First they're conflating storage with transport. SQL databases are a storage and query system. They're intended to be slow, but efficient, like a bodybuilder. You don't ask a bodybuilder to run the 500m dash.

Second, they had a 150MB dataset, and they moved to... a distributed decentralized key-value store? They went from the simplest thing imaginable to the most complicated thing imaginable. I guess SQL is just complex in a direct way, and etcd is complex in an indirect way. But the end results of both are drastically different. And doesn't etcd have a whole lot of functional limitations SQL databases don't? Not to mention its dependence on gRPC makes it a PITA to work with REST APIs. Consul has a much better general-purpose design, imo.

And more of it doesn't make sense. Is this a backend component? Client side, server side? Why was it using JSON if resources mattered (you coulda saved like 20% of that 150MB with something less bloated). Why a single process? Why global locks? Like, I really don't understand the implementation at all. It seems like they threw away a common-sense solution to make a weird toy.

1 comments

I'd answer questions but I'm not sure where to start.

I think we're pretty well aware of the pros and cons of all the options and between the team members designing this we have pretty good experience with all of them. But it's entirely possible we didn't communicate the design constraints well enough. (More: https://news.ycombinator.com/item?id=25769320)

Our data's tiny. We don't want to do anything to access it. It's nice just having it in memory always.

Architecturally, see https://news.ycombinator.com/item?id=25768146

JSON vs compressed JSON isn't the point: see https://news.ycombinator.com/item?id=25768771 and my reply to it.
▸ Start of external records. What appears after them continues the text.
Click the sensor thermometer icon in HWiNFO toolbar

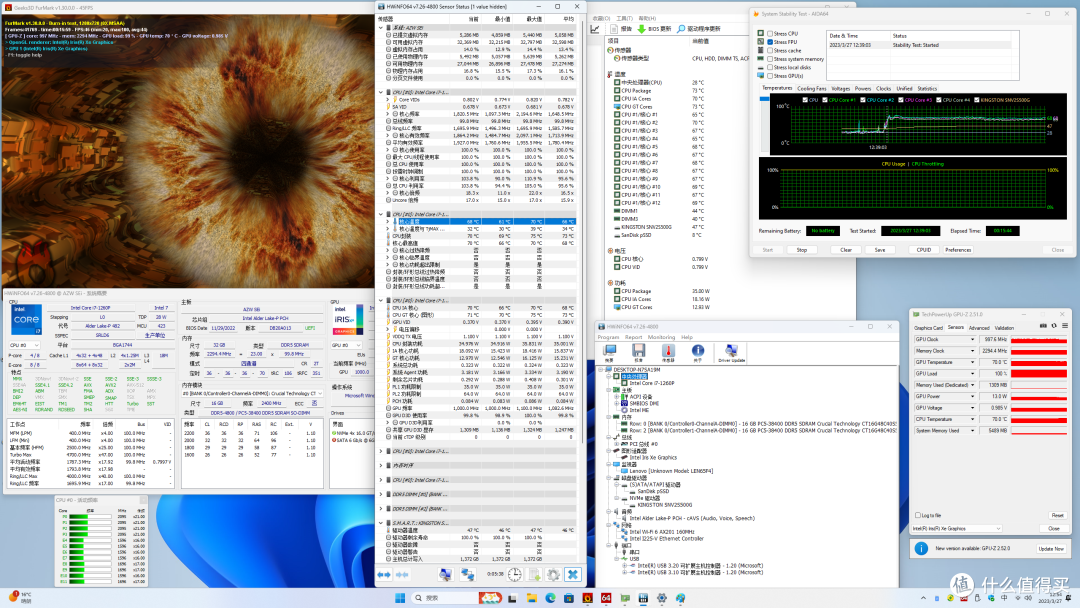tap(667, 353)
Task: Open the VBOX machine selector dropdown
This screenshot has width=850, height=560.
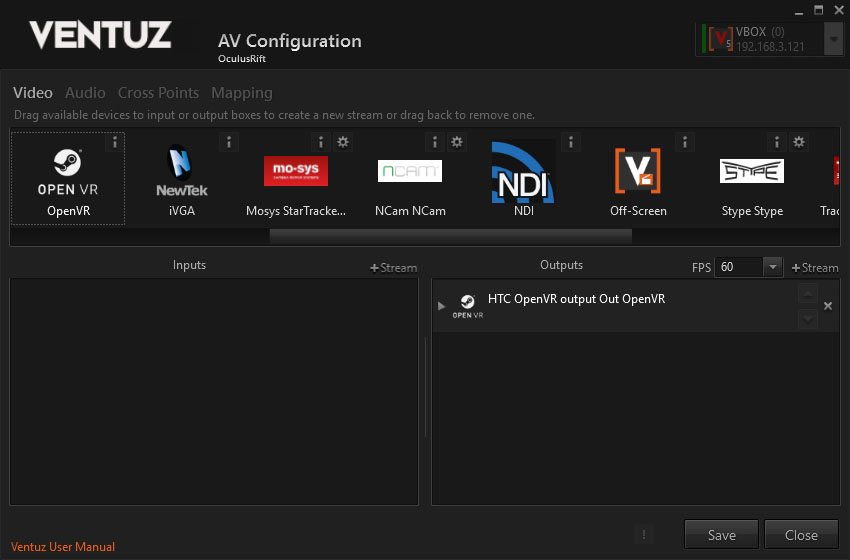Action: 833,39
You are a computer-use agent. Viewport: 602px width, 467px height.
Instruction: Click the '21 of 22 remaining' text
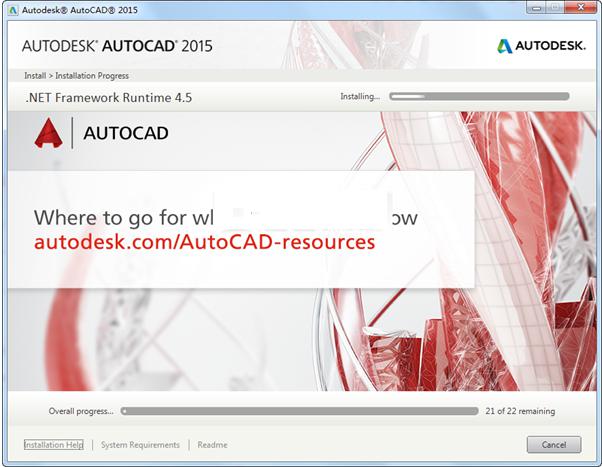pyautogui.click(x=519, y=411)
You say you want to have a small database just for each control process deployment to be independent. But you need multiple nodes for etcd... So you currently have either a shared database for all control processes, or 3 nodes per control process, or 3 processes per control node, etc. Either way it seems weird.

I get that SQLite wouldn't work, but it also doesn't make sense to have one completely independent database per process. So I imagine you're using a shared database, at which poitlnt etcd starts to make more sense. It's just not that widely understood in production as sql databases, and has limitations which you might reach in a few years.
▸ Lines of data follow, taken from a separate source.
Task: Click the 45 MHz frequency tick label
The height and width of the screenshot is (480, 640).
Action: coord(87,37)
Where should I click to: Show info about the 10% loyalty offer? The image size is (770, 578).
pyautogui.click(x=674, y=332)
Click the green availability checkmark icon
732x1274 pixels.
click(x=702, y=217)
> It's just not that widely understood in production as sql databases, and has limitations which you might reach in a few years.
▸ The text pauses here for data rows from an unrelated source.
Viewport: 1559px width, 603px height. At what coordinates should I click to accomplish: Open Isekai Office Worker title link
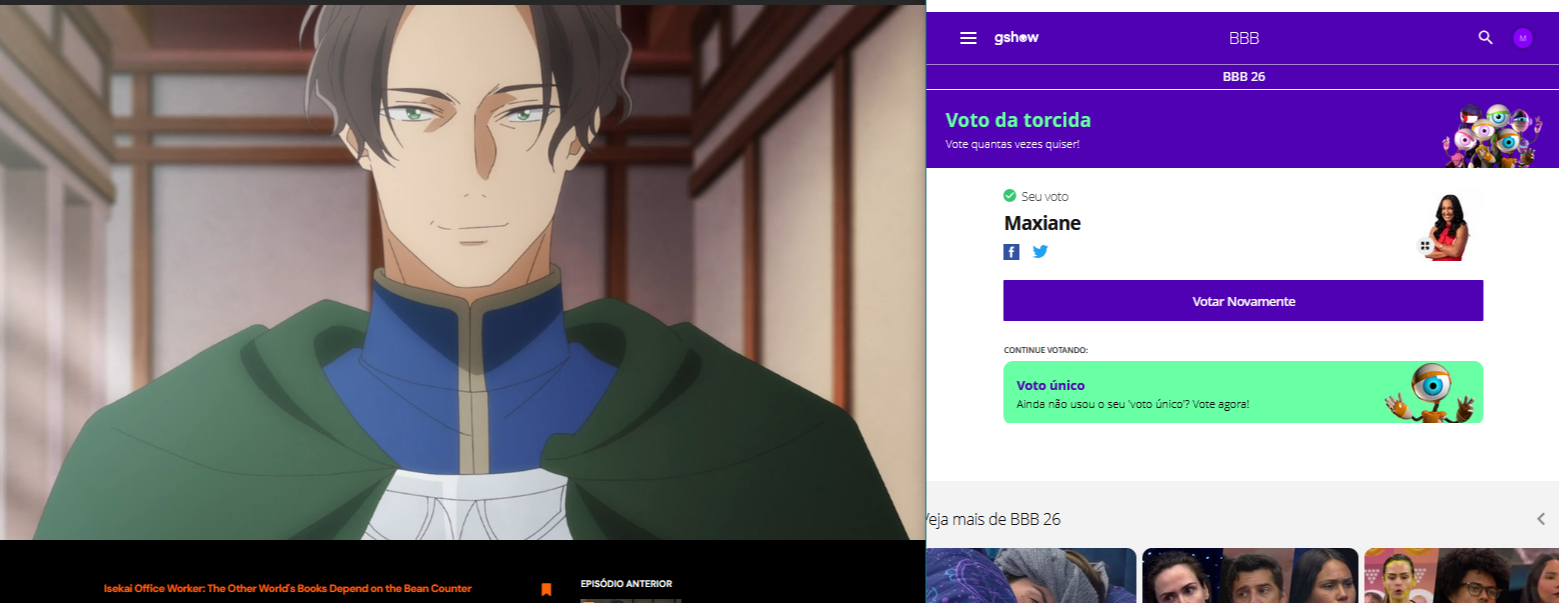[288, 589]
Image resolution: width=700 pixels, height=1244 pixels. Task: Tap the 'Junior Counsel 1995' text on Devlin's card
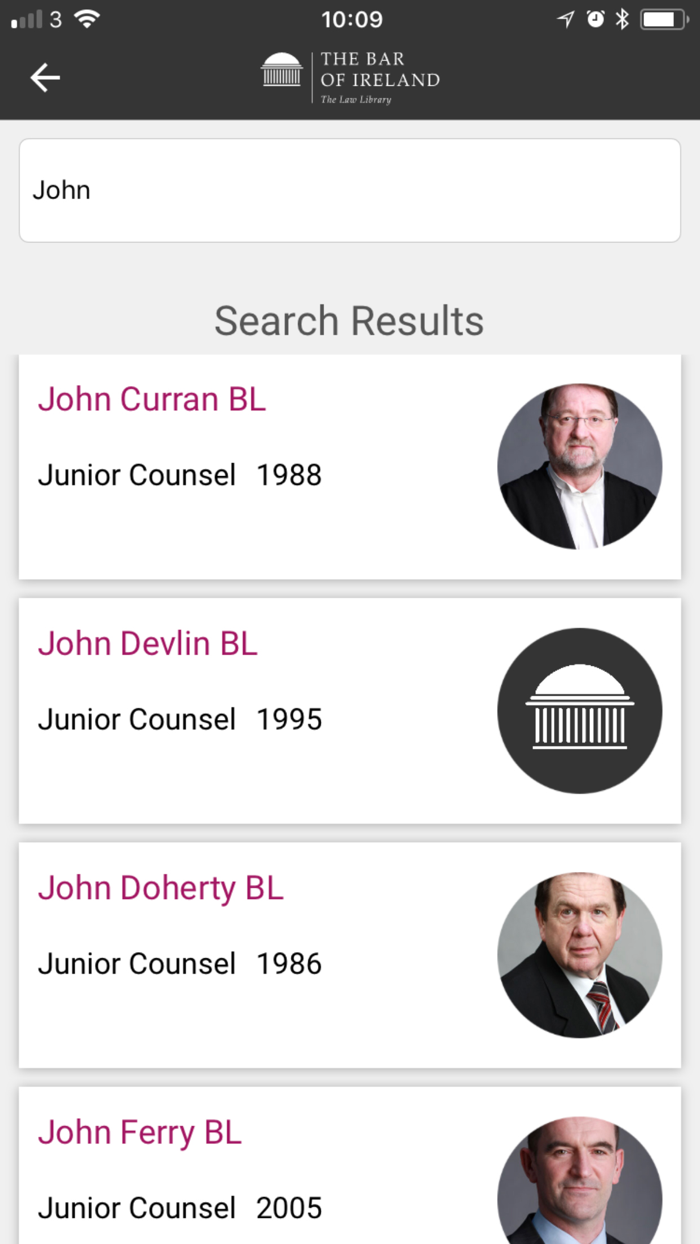coord(180,719)
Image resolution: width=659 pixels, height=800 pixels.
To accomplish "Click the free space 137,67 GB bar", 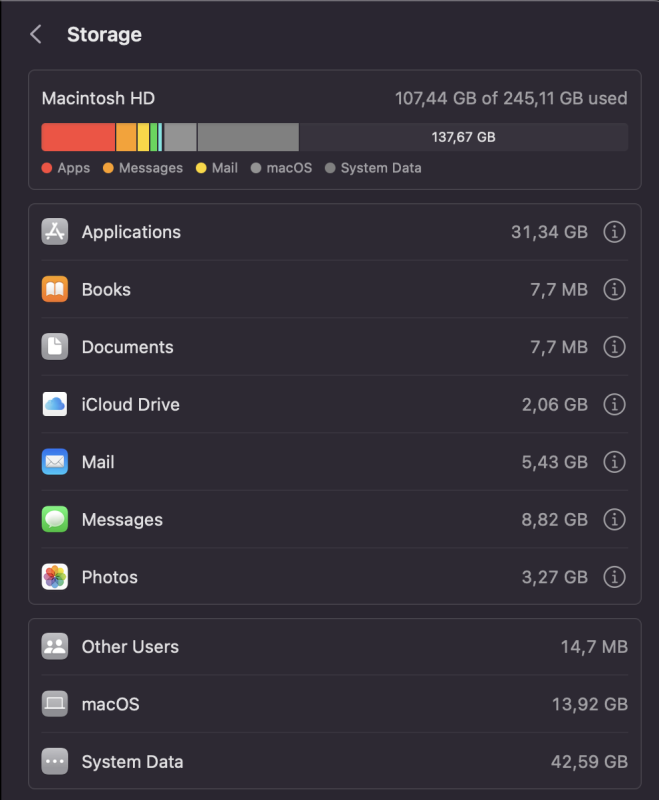I will [x=464, y=137].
Reaching limitations in a few years and biting that bullet makes the difference between a successful startup that knows when and where to spend time innovating or a startup that spends all their time optimizing for that 1 million simultaneous requests / sec.

It's not about optimizing for scale, it's about optimizing for velocity. I don't care if I can only get to 1K RPS. I care if my team and product can work quickly. You cannot work quickly later if you slap something together now and later realize, oh shit, we have to stop pushing features for a month so we can completely rebuild the backend and everything that depends on it.

It's the devil you know versus the devil you don't. SQL is a very well understood devil, so your plans around it will be reliable. I would argue that being able to accurately estimate future work is the most valuable business asset.